**To do:** Go over the lines below, and when one contains the word "pencil", copy it.

Given information: Begin

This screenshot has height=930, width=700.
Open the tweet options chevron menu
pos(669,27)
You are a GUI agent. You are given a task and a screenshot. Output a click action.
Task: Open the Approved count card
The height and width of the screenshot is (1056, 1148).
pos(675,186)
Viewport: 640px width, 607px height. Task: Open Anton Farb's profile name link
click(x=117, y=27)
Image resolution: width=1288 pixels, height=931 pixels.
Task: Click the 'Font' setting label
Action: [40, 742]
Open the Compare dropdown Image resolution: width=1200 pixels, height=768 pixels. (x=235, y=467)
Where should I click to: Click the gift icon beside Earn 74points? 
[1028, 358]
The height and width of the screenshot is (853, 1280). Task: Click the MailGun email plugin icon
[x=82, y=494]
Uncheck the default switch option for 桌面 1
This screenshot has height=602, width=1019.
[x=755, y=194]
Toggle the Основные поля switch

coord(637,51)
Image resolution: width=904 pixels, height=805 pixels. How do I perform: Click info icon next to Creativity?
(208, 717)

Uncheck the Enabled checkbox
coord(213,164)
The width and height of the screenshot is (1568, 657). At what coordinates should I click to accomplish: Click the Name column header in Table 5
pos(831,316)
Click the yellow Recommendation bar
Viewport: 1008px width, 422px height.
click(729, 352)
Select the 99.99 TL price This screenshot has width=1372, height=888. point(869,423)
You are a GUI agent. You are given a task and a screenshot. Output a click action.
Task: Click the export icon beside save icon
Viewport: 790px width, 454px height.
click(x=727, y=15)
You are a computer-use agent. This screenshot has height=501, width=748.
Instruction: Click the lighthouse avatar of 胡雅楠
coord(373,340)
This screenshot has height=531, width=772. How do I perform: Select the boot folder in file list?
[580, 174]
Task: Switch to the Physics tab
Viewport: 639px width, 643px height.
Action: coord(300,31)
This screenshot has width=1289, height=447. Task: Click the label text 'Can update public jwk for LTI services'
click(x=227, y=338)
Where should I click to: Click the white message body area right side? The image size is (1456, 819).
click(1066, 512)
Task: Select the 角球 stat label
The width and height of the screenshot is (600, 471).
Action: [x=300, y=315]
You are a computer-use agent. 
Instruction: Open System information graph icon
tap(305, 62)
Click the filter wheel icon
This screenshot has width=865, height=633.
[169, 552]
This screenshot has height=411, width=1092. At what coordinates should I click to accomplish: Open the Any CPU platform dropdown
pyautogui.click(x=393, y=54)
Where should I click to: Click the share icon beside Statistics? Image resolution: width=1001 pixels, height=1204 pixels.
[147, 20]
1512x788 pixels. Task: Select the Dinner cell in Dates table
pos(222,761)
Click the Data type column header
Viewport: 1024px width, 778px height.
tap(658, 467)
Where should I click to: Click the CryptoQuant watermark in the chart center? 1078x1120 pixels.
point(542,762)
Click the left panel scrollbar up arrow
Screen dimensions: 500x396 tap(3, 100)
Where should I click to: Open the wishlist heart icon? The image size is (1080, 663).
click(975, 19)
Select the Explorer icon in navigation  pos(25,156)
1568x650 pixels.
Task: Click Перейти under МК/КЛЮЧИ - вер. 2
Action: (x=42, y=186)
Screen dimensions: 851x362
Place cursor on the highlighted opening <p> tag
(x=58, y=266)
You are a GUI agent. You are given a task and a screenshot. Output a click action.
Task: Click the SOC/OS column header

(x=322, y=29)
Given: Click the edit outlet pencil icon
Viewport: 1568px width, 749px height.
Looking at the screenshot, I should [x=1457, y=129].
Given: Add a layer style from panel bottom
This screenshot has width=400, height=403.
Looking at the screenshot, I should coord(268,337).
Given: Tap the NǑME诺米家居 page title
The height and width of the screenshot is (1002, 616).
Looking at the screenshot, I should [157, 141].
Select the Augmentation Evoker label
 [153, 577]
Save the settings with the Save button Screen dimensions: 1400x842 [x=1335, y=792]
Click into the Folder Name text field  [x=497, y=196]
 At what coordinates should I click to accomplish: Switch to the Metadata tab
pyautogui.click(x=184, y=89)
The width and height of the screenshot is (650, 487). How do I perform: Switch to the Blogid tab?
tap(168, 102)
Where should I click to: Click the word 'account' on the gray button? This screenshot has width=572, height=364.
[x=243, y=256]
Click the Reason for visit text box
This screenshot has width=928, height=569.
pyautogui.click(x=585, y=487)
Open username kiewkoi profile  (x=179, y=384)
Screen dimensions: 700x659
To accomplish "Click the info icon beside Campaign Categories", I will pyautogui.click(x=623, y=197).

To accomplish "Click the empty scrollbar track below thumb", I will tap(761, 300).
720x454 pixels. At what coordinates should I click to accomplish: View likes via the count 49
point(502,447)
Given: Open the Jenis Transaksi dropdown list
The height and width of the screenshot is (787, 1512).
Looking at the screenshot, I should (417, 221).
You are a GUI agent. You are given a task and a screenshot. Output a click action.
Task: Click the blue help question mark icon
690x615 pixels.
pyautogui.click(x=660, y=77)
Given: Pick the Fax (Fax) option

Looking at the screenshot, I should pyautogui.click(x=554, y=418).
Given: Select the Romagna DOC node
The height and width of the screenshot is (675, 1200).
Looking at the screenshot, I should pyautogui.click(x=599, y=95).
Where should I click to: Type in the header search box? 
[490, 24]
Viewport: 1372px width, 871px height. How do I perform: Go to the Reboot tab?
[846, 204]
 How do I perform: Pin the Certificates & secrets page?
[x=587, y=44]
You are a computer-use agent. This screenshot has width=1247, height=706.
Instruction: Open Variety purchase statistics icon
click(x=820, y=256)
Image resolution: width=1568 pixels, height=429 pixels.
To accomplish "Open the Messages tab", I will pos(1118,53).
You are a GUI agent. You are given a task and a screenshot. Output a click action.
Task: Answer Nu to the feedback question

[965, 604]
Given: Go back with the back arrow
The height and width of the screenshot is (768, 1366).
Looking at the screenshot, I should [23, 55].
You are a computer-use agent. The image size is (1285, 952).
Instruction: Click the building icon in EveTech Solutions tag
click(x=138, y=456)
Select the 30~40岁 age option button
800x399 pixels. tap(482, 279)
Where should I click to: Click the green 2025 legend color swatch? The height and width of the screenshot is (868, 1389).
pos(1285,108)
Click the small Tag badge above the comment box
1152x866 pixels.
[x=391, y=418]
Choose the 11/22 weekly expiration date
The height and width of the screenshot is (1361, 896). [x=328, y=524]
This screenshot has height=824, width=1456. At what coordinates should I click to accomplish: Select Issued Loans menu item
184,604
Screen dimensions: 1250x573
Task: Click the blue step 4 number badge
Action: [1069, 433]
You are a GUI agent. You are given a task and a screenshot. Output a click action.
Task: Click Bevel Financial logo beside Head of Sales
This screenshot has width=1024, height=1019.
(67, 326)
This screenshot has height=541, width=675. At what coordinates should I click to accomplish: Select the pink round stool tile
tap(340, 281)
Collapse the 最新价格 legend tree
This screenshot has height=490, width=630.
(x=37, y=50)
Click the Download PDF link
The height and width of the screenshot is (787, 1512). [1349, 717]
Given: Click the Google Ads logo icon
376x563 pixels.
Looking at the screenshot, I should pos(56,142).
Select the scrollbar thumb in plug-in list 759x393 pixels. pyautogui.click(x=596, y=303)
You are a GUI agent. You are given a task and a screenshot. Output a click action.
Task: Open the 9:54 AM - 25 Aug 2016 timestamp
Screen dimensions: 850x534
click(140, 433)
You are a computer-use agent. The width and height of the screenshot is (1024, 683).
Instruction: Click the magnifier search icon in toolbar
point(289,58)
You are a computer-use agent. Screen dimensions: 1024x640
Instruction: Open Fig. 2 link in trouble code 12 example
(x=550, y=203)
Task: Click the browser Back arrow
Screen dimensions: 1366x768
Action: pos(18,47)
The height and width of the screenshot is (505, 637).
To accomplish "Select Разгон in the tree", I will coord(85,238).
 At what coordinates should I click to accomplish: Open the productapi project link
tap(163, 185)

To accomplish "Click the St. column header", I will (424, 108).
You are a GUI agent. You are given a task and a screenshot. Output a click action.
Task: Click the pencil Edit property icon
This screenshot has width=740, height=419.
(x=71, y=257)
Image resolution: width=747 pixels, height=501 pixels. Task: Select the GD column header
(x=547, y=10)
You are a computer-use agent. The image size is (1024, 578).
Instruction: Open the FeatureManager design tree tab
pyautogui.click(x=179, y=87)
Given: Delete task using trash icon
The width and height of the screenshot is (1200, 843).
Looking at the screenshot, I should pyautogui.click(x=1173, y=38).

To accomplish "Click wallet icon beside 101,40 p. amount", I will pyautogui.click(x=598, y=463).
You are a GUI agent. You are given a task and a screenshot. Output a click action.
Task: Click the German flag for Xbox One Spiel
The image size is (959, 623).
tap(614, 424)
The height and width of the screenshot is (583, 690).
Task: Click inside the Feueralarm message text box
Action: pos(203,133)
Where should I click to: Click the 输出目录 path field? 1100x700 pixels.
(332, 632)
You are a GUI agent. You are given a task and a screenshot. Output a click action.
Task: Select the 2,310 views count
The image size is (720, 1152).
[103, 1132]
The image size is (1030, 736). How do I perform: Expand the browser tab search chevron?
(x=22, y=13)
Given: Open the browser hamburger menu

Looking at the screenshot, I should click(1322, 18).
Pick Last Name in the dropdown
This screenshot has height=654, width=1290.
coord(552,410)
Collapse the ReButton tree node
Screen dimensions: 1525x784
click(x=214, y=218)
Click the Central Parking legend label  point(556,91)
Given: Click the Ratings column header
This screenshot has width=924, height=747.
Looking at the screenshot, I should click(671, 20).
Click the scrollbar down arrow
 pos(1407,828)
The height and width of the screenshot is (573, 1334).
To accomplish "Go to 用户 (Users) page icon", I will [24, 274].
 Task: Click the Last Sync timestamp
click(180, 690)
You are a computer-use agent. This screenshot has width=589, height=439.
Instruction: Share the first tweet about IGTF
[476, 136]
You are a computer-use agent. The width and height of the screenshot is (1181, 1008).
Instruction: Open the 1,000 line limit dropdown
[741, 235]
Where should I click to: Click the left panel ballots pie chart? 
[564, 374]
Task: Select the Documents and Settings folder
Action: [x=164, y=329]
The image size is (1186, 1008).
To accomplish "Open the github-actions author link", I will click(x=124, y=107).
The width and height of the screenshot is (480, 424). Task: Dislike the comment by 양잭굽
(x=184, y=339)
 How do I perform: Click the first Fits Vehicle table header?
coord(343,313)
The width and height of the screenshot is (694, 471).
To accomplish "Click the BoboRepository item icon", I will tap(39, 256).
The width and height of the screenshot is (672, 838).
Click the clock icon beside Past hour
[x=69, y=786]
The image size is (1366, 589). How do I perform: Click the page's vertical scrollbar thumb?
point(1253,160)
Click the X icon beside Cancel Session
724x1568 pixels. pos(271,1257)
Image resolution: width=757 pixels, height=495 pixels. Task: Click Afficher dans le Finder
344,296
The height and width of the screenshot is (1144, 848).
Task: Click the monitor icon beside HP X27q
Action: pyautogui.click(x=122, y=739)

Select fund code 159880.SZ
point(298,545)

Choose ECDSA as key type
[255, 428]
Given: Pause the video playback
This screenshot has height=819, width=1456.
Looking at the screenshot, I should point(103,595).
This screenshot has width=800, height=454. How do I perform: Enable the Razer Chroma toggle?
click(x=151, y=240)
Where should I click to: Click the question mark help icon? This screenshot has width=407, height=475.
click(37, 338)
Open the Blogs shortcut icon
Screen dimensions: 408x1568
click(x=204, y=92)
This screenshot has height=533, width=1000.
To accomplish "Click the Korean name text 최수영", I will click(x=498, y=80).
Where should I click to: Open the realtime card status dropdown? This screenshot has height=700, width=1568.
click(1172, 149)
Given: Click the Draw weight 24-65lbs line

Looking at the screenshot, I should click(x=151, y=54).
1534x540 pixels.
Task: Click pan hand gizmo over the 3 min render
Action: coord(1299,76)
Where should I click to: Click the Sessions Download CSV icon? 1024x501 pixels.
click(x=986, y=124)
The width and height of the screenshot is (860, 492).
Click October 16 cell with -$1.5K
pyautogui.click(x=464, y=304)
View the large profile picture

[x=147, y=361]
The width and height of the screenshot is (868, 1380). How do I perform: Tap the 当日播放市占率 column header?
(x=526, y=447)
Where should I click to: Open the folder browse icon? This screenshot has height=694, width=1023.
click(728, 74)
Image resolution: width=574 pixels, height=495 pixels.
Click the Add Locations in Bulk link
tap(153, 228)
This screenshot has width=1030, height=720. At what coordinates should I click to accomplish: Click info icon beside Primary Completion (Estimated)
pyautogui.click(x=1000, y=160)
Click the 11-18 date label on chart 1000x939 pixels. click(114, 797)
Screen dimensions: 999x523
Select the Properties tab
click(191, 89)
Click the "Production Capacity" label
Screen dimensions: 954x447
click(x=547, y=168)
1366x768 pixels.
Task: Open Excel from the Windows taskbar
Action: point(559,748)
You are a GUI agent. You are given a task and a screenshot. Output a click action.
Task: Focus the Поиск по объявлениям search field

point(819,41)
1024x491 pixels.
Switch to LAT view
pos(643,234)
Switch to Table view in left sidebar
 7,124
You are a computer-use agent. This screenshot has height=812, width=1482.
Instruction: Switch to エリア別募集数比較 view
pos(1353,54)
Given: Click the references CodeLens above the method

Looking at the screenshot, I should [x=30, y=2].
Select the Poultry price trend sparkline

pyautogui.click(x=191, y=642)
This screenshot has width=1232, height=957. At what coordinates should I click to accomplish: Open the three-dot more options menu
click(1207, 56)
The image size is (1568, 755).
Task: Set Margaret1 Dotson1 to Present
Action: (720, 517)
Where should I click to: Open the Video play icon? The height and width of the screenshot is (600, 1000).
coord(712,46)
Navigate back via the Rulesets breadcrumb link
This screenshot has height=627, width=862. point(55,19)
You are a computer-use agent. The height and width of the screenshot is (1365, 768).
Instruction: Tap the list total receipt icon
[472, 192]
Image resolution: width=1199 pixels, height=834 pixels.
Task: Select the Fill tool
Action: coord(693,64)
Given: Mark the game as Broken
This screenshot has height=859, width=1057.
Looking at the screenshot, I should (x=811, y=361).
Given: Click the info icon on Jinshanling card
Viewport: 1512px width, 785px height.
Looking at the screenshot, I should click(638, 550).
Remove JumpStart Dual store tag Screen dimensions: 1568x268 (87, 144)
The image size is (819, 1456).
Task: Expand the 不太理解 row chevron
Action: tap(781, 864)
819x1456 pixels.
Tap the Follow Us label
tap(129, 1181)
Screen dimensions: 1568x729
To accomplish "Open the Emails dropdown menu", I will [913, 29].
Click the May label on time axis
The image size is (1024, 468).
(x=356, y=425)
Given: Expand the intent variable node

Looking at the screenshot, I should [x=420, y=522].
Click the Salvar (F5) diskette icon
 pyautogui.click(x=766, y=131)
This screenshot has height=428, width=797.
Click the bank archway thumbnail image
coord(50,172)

Given information: End

**Response to this task:**
Given: Click the edit outlet pencil icon
Task: Click the pencil Edit property icon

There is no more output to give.